(Problems and tasks):
a - In the climate disclosure text, what share of total capital expenditures does PMI expect its climate change-related capital expenditures to be for the fiscal year ending December 31, 2022?
b - Reproduce the climate disclosure text word for word between "5. Disclosure on" and "in future periods.", inclusive.

(Text):
━━━━━━━━

5. Disclosure on page 5 of your Form 10-K states that your environmental expenditures have not been and are not expected be material. Please tell us about and quantify capital expenditures for climate-related projects for the periods covered by your Form 10-K and amounts you expect to incur in future periods.

Response

In the fiscal years ended December 31, 2019, 2020 and 2021, PMI’s total annual capital expenditures were $0.9 billion, $0.6 billion, and $0.7 billion, respectively. PMI’s capital expenditures for climate-related projects, which we define as capital expenditures made with the direct or indirect purpose of reducing carbon emissions, primarily consisted of expenditures on energy saving initiatives and environmental expenditures in our manufacturing processes. During the three fiscal years ended December 31, 2021, our climate-related capital expenditures ranged from approximately 1% to 2.7% of total annual capital expenditures, which we considered to be immaterial. Under PMI’s current plans, climate change-related capital expenditures for the fiscal year ending December 31, 2022, are expected to be approximately 2% of total capital expenditures. We will continue to monitor our climate-change related expenditures and will update disclosures accordingly in future filings if such activity has a material impact on our business, financial condition or results of operations.


6. To the extent material, discuss the indirect consequences of climate-related regulation or business trends, such as the following:
• decreased demand for goods or services that produce significant greenhouse gas emissions or are related to carbon-based energy sources;
• increased demand for goods that result in lower emissions than competing products;
• increased competition to develop innovative new products that result in lower emissions;
• increased demand for generation and transmission of energy from alternative energy
sources; and
• any anticipated reputational risks resulting from operations or products that produce material greenhouse gas emissions.

━━━━━━━━

(Data extract):

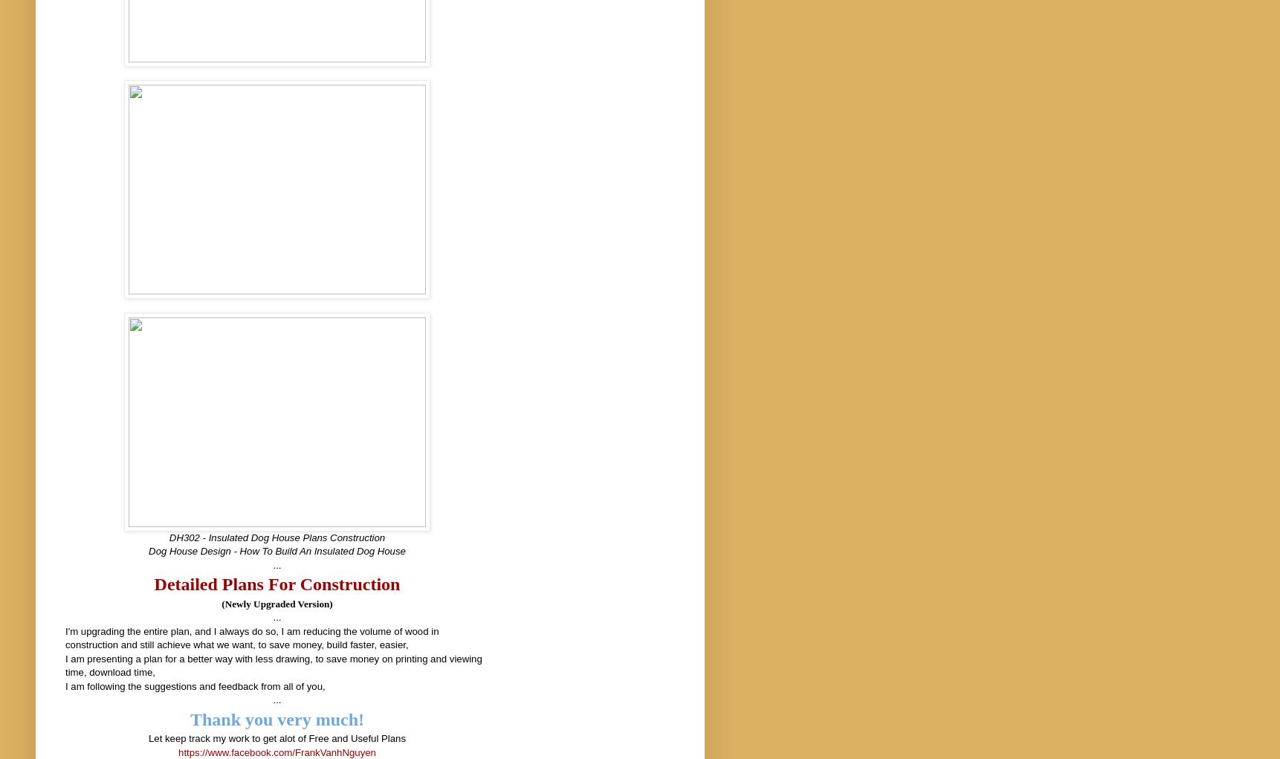 This screenshot has height=759, width=1280. Describe the element at coordinates (251, 638) in the screenshot. I see `'I'm upgrading the entire plan, and I always do so, I am reducing the volume of wood in construction and still achieve what we want, to save money, build faster, easier,'` at that location.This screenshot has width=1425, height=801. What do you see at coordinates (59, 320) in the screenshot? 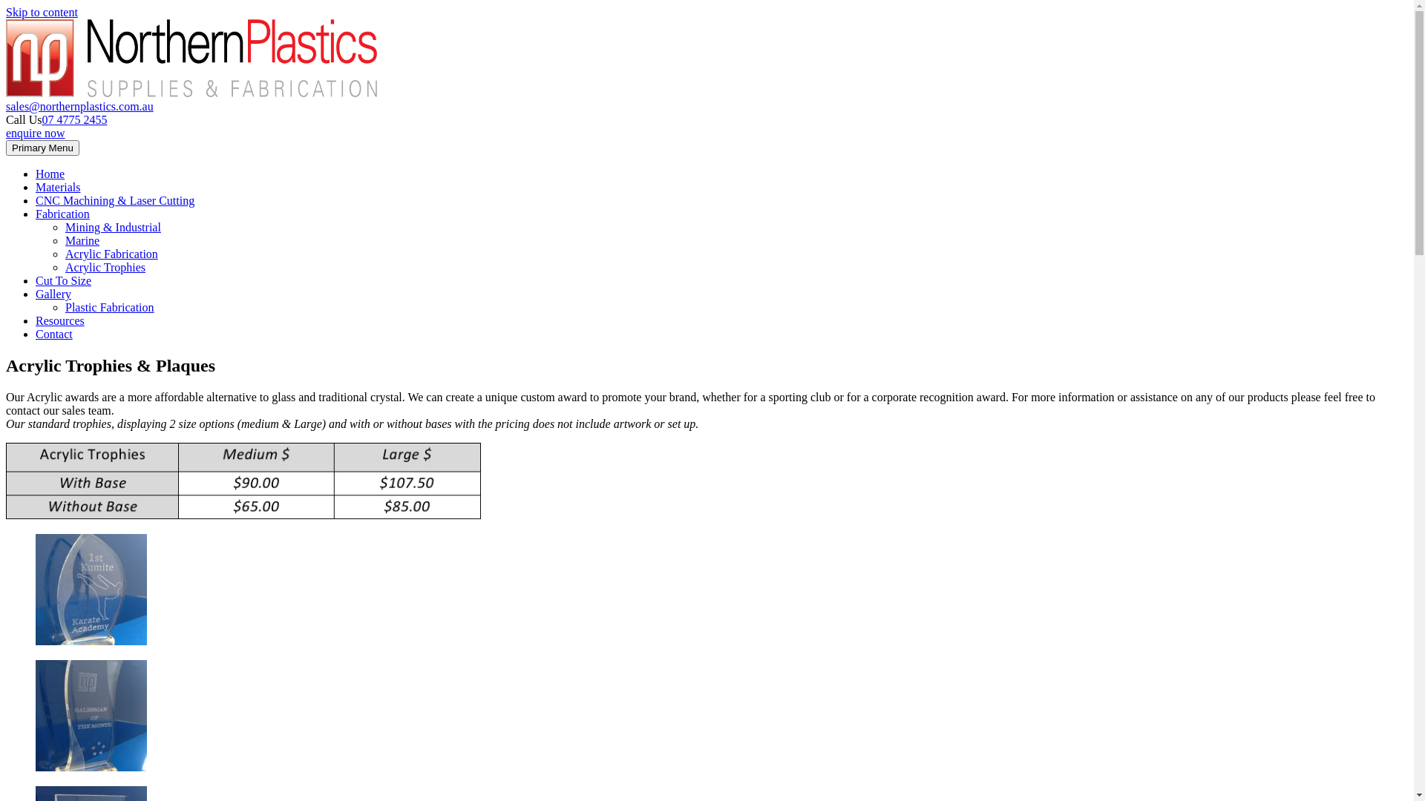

━━━━━━━━

(Outputs in order):
a - Approximately 2% of total capital expenditures.

b -
5. Disclosure on page 5 of your Form 10-K states that your environmental expenditures have not been and are not expected be material. Please tell us about and quantify capital expenditures for climate-related projects for the periods covered by your Form 10-K and amounts you expect to incur in future periods.